Un véritable événement politique s'est produit ce week-end, avec l'appel de Nicolas Sarkozy pour que Jean-Marie Le Pen obtienne ses 500 signatures de parrainage et puisse ainsi participer à l'élection présidentielle. Certes, toujours sensible au politiquement correct, le président de l'UMP a cru bon d'inclure le candidat trotskiste Olivier Besancenot dans cette adresse aux maires de France, mais personne n'est dupe de cette grosse ficelle, d'autant plus grosse que le représentant de la LCR attend davantage ses signatures des élus de gauche que de ceux de l'UMP. Non, c'est bel et bien le président du Front national qui était visé par cette démarche. Et je pense que le mot événement n'est pas trop fort pour la qualifier : imaginez-vous un instant Jacques Chirac lançant un appel de cette nature ? Même si les calculs et les arrière-pensées sont bien là, il reste que, décidément, les choses bougent à droite.
On peut d'abord s'en féliciter en ce qui concerne l'éthique de ce scrutin. Comment imaginer en effet qu'une disposition qui a pour but d'éliminer les candidatures fantaisistes puisse exclure de la course à l'Elysée un candidat dont la formation existe depuis trente-cinq ans et qui fut en 2002 présent au second tour, après avoir recueilli 4,8 millions de suffrages au premier ? Chacun est libre de penser ce qu'il veut des idées et des paroles de Jean-Marie Le Pen, mais son absence dans cette compétition serait un véritable déni de démocratie. Tel est bien d'ailleurs le sentiment d'une large majorité de Français, selon une enquête réalisée récemment, qui donne d'ailleurs des résultats rigoureusement inverses à ceux de 2002. Un sentiment qui ne peut qu'être renforcé lorsque la justice confirme qu'une tentative de piratage informatique a bien eu lieu au siège du FN en vue de faire pression sur les maires qui avaient promis leur parrainage au président de cette formation.
Mais l'éthique n'est évidemment pas la (seule) motivation de Nicolas Sarkozy dans cette affaire. Le ministre-candidat a en tête deux éléments fondamentaux. Le premier, c'est qu'il pourrait bénéficier, si l'on en croit des sondages aussi sérieux que confidentiels, d'un excellent report des voix du Front national au second tour, compris entre 80 et 90%, alors que Jacques Chirac en recueillait moins de la moitié. Le Pen a beau dénoncer la "fausse droite" que représente à ses yeux le président de l'UMP, ses électeurs savent gré à celui-ci de son attitude et de ses actes en matière de sécurité et d'immigration, même s'ils rejettent la "discrimination positive" ou le financement des mosquées par l'argent des contribuables. Et puis, chacun le sait, les candidats ne sont pas propriétaires de leurs voix. Mais ce bon report deviendrait beaucoup plus aléatoire si Le Pen était absent du premier tour, ses partisans pouvant être saisis d'un (légitime) désir de vengeance vis-à-vis de celui qu'il serait facile de désigner comme responsable de cette manoeuvre...

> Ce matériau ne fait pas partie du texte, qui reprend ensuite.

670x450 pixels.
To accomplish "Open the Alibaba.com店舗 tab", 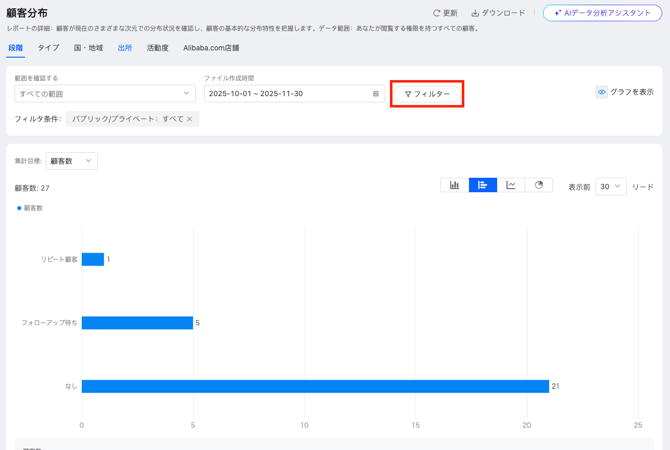I will 211,48.
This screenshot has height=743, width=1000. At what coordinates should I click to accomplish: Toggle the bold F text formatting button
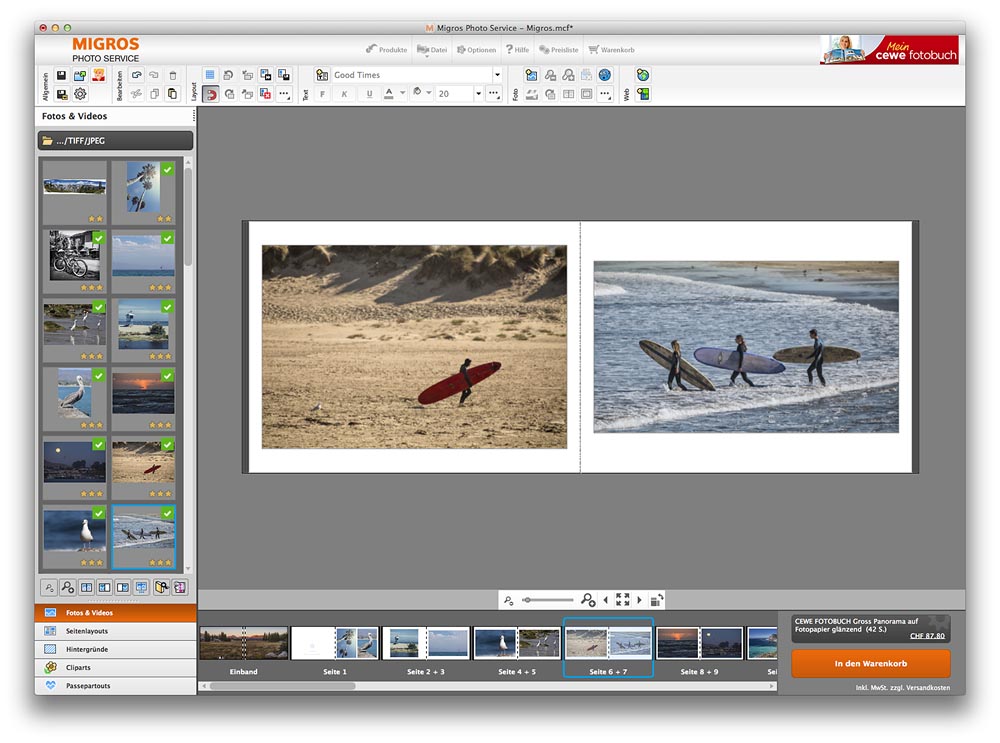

Mais Nicolas Sarkozy sait aussi que, un mois après la présidentielle, viennent les législatives. Et que le "pouvoir de nuisance" du Front national est à son maximum dans ce scrutin-là. Il suffit en effet que, dans un certain nombre de circonscriptions, les candidats du FN puissent se maintenir au second tour (après avoir obtenu plus de 12,5% des électeurs inscrits au premier tour), pour que ces circonscriptions puissent être facilement gagnées par la gauche dans le cadre d'une "triangulaire" opposant gauche, droite et extrême-droite. Aux législatives de 1997, sur les 75 triangulaires du second tour, 46 ont été remportées par la gauche et 29 par la droite, causant ainsi directement sa défaite au niveau national. Nul ne sait aujourd'hui dans quelles conditions se dérouleront ces élections, mais une chose est sûre : l'absence de Jean-Marie Le Pen à la présidentielle serait le meilleur moyen d'empêcher toute tractation - publique ou secrète - aux législatives.
Ce ne sont pas là, penseront certains, de très nobles motivations pour expliquer l'appel de Nicolas Sarkozy en faveur de Le Pen. Certes, mais la politique est essentiellement un rapport de forces, et ces deux hommes le savent. Et qu'importe si le résultat est là : commencer de résorber la fracture qui, depuis plus de vingt ans, empoisonne la vie politique à droite, et permettre à celle-ci d'avoir avec l'extrême-droite des rapports rationnels identiques à ceux que la gauche a su établir avec l'extrême-gauche. Il faudra pour y arriver beaucoup d'efforts. Des deux côtés.